What determines the price of gold? For much of the past decade the answer was easy: the price of money. The lower rates fell, the higher gold climbed, and vice versa.
Gold is the quintessential “anti-dollar” — a place to turn for those who distrust fiat currency — so it seemed natural that prices would rise in a world of low real interest rates and cheap dollars. Or when rates went up, gold, which pays no yield, naturally became less attractive, sending prices tumbling.
Well, not anymore.
As inflation-adjusted rates soared this year to the highest since the financial crisis, bullion has barely blinked. Real yields — measured by the 10-year Treasury inflation-protected securities, or TIPS, — jumped again on Thursday to the highest since 2009, while spot gold nudged down a mere 0.5% the same day. The last time real rates were this high, gold was about half the price.
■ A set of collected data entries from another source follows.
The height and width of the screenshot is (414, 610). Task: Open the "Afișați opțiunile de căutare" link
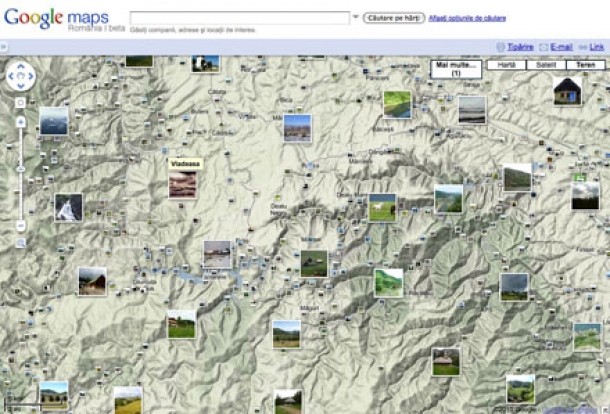(467, 18)
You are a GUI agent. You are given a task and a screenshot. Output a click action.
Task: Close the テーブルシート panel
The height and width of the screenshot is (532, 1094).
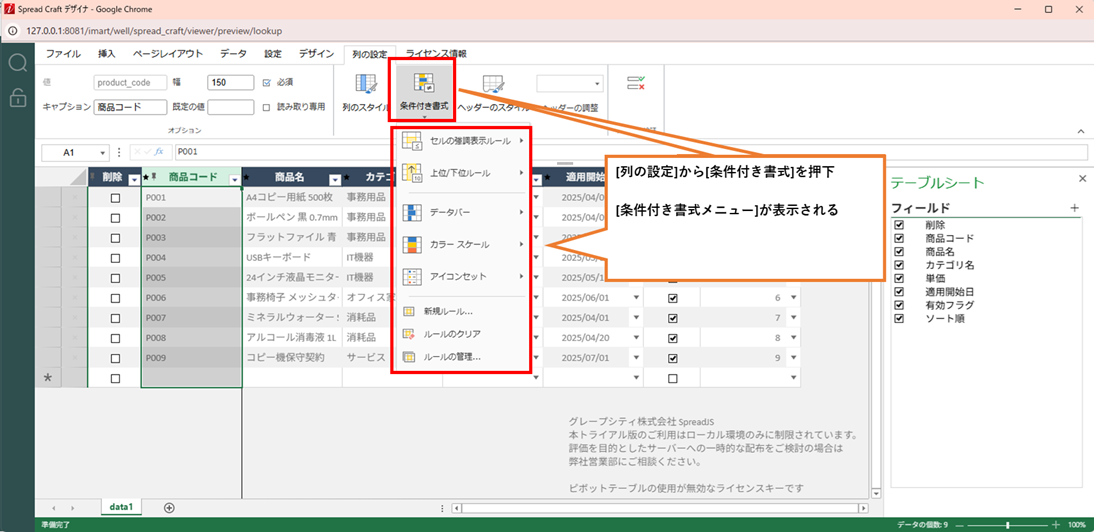click(1082, 179)

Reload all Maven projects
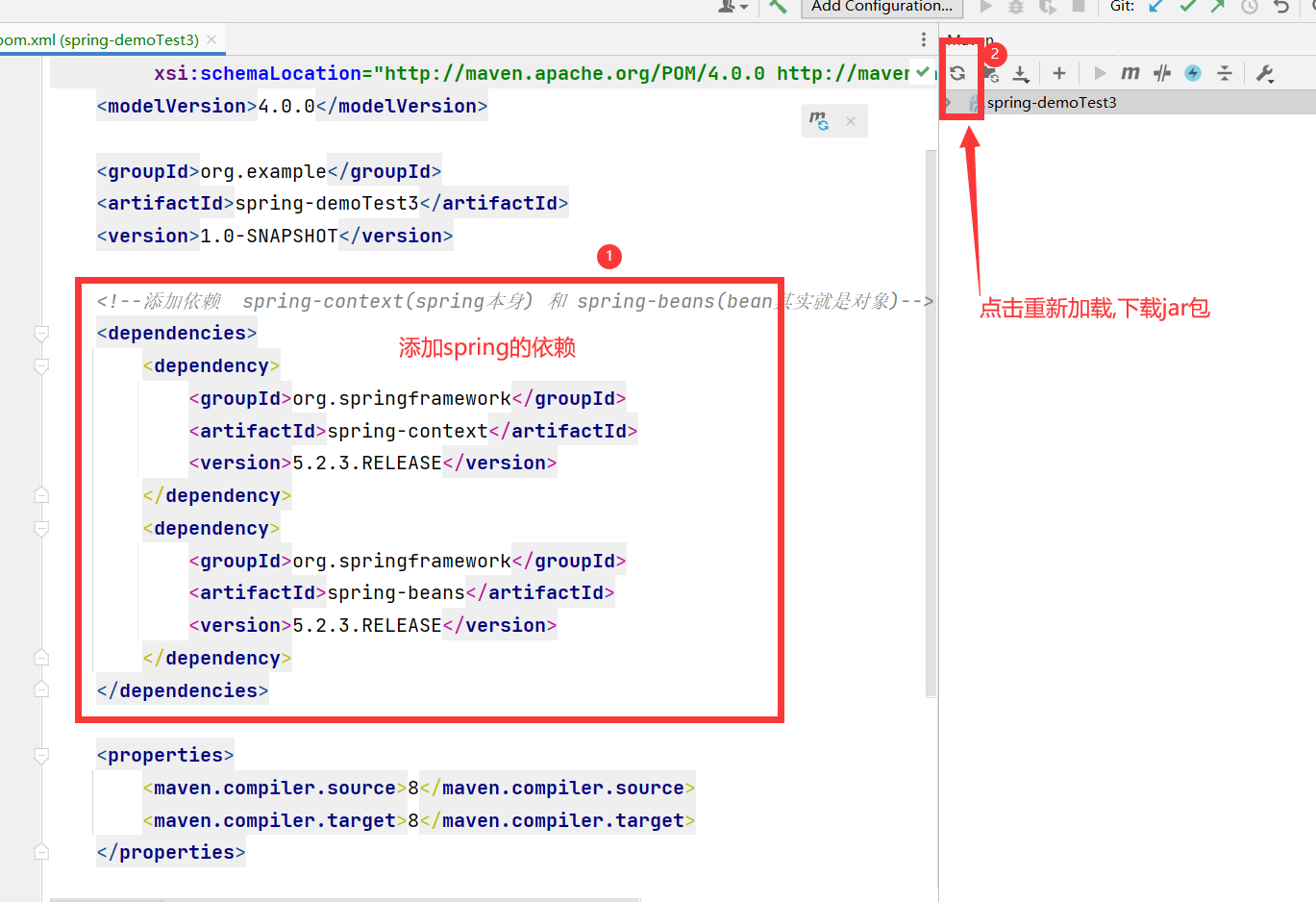pyautogui.click(x=957, y=72)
The unraveling of the relationship between gold and real interest rates could be a paradigm shift for the precious metal, leaving investors struggling to calculate its “fair value” in a world where the old equations don’t seem to apply. It’s also raising questions about if and when the old dynamic might reassert itself – or whether it already has, just from a new base.
So what’s holding prices up?
Analysts point to a combination of voracious central bank buying – led by China – and investors that are still betting a US economic slowdown will be good for gold, even when the regular playbook says it’s time to sell.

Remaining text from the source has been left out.